O duplo caráter da cultura e a emergência da semiformação
Comentários ao texto “Teoria da Semicultura” de Theodor W. Adorno
Para Adorno, o problema da semiformação é extremamente complexo e exige um grande esforço teórico para que se possa vislumbrar sua gênese e as condições que tornaram possível a ascensão da semiformação à “forma dominante da consciência atual” (Adorno, 1996, p.2 – tradução modificada). A Cultura, segundo Adorno, permanece sempre em um conflito entre o excessivo distanciamento em relação à realidade por um lado, e completa absorção na prática por outro. O equilíbrio ou mediania em relação a esse conflito é raro e, quando conseguido, tênue.
O primeiro dos extremos entre os quais a dinâmica cultural oscila é o da crescente espiritualização e idealização da cultura, representada de maneira mais veemente pela “cultura do espírito” alemã.

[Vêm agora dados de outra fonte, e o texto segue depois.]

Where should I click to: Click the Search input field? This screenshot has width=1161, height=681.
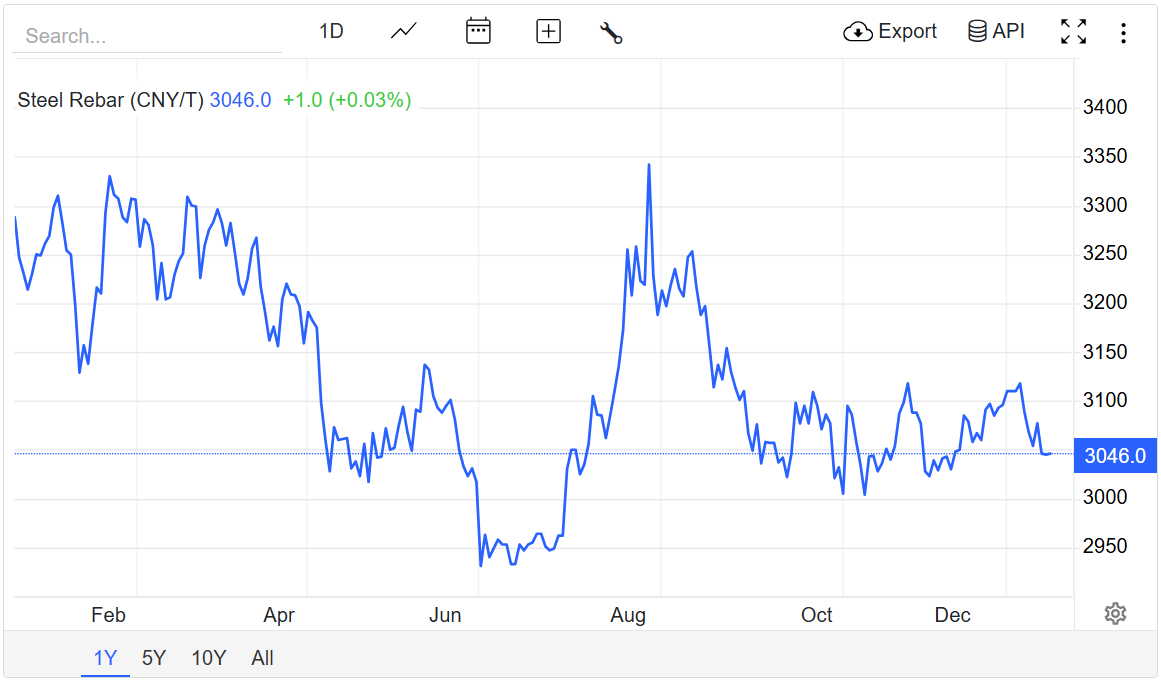147,36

Nesse extremo, a cultura tende a tornar-se cada vez mais descolada da realidade, alheia ao mundo da práxis, ensimesmada, encastelada na metafísica. É essa cisão entre cultura e sociedade que torna a cultura inócua, incapaz de transformar o real. A formação torna-se assim, mero aparato erudito, acúmulo de um saber sem objeto. No limite, esse tipo de formação, que abstraí do real, degenera em semiformação, em mero adereço intelectual.

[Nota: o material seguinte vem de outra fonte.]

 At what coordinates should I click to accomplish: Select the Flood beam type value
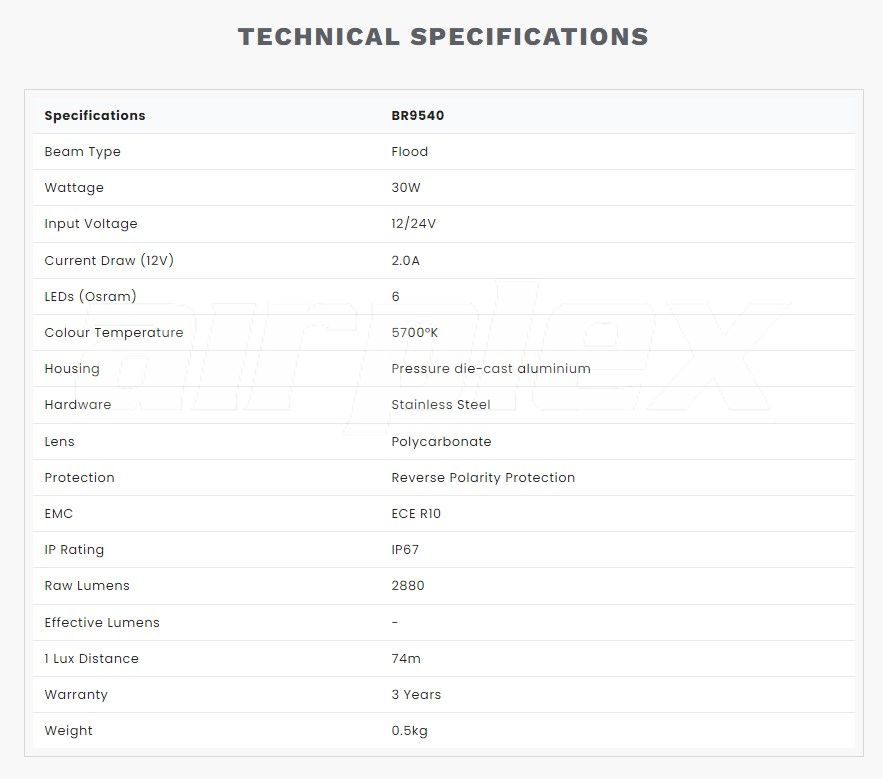tap(409, 152)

No outro extremo, há uma concepção de cultura, e de formação, que procura assimilar-se de maneira quase completa à práxis; à “estruturação da vida real” (Adorno, 1996, p.3 – tradução modificada). Essa concepção se cristaliza no conceito de adaptação, e poda, de certa maneira, a possibilidade de elevação do homem através de sua capacidade especulativa, aprisionando-o, desse modo, no que Adorno chama de “mera história natural darwinista” (Adorno, 1996, p.4 – tradução modificada). Também esse extremo, no limite, converte-se em semiformação.
Tanto a hiperespiritualização quanto a submissão de tudo à “sobrevivência do mais adaptado” darwinista caminham pari passu em direção à fetichização. A cultura do espírito tem, no entanto, uma característica que a torna condição de possibilidade para a própria crítica cultura e, consequentemente, para o entendimento dos conceitos de formação e semiformação. Essa característica é o distanciamento estabelecido em relação à práxis cotidiana, componente fundamental para uma compreensão abrangente do processo.

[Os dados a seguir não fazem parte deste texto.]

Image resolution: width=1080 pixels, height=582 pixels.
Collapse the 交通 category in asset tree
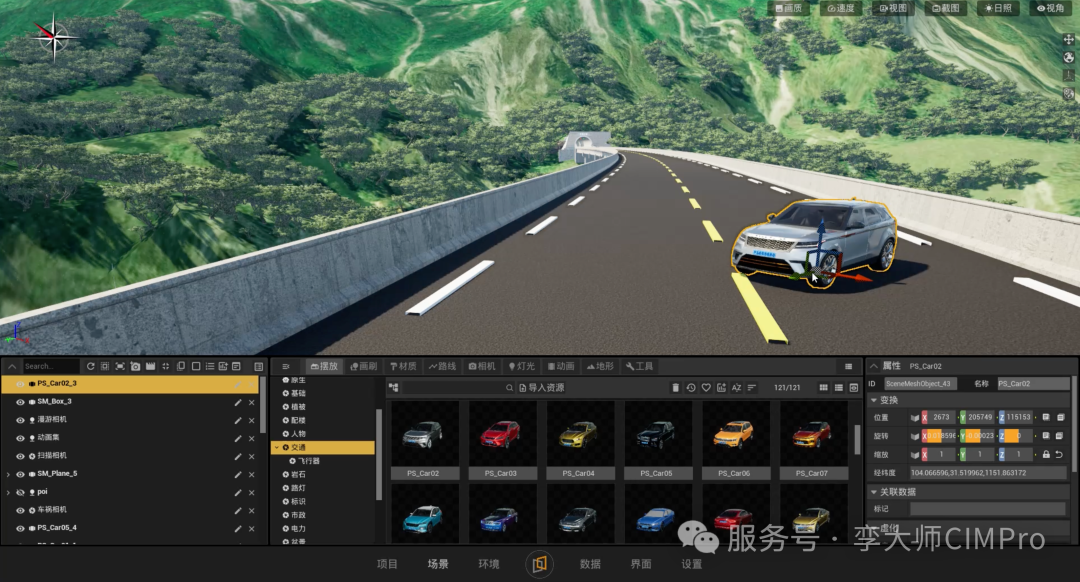tap(277, 448)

Quando, no entanto, a concepção idealizada do real vê-se frente a frente com os problemas da práxis cotidiana, só lhe resta buscar refúgio em uma “pureza” da reflexão teórica, tornando-se ideologia. Ou, ao contrário, abrir mão de sua faculdade crítica e diluir-se no ideal de adaptação. Como diz Adorno:
"Sem dúvida, na ideia de formação cultural necessariamente se postula a situação de uma humanidade sem status e sem exploração, e tão logo ela se deixa contaminar com isso e se imiscui na práxis dos fins particulares dignificados como trabalho socialmente útil, ela comete sacrilégio a si mesma. Ela, no entanto, não se torna menos culpada por sua pureza, que se torna ideologia". (1996, p.5 – tradução modificada)
Desse modo, a semiformação não é um fenômeno enxertado na Cultura a partir de fora, mas sim que surge a partir da própria dinâmica da Cultura e da formação cultural. Porém, na perspectiva de Adorno, também não é possível dizer que a semiformação esteja para a formação assim como, por exemplo, um jovem está para um homem maduro. Entre a semiformação e a formação, a diferença é substancial e não apenas de grau. Ou seja, “a semiformação não é uma etapa construtiva rumo a uma formação plena, que faça jus ao princípio da cultura como promessa de liberdade para o ser humano, mas sim uma degradação sua” (Freitas, inédito, §1). Tanto a semiformação quanto a semicultura aparecem como simulacros que buscam ocupar o lugar da formação e da cultura, estas sim, substantivamente superiores.
REFERÊNCIAS
ADORNO, Theodor W. “Teoria da Semicultura”. Tradução de Newton Ramos-de-Oliveira,
Bruno Pucci e Cláudia B. M. de Abreu. Revista “Educação e Sociedade” n. 56, ano XVII, dezembro de 1996, pág. 388-411. Tradução revista por Verlaine Freitas, inédita.
FREITAS, Verlaine. "A dialética negativa da cultura". Inédito.
FREUD, Sigmund. “Psicologia de grupo e análise do Ego”, 1921. In: Edição standard brasileira das obras psicológicas completas de Sigmund Freud. Rio de Janeiro: Imago, v. 18, 2006.
FREUD, Sigmund. “Sobre o narcisismo: uma introdução”, 1914. In: Edição standard brasileira das obras psicológicas completas de Sigmund Freud. Rio de Janeiro: Imago, v. 14, 2006.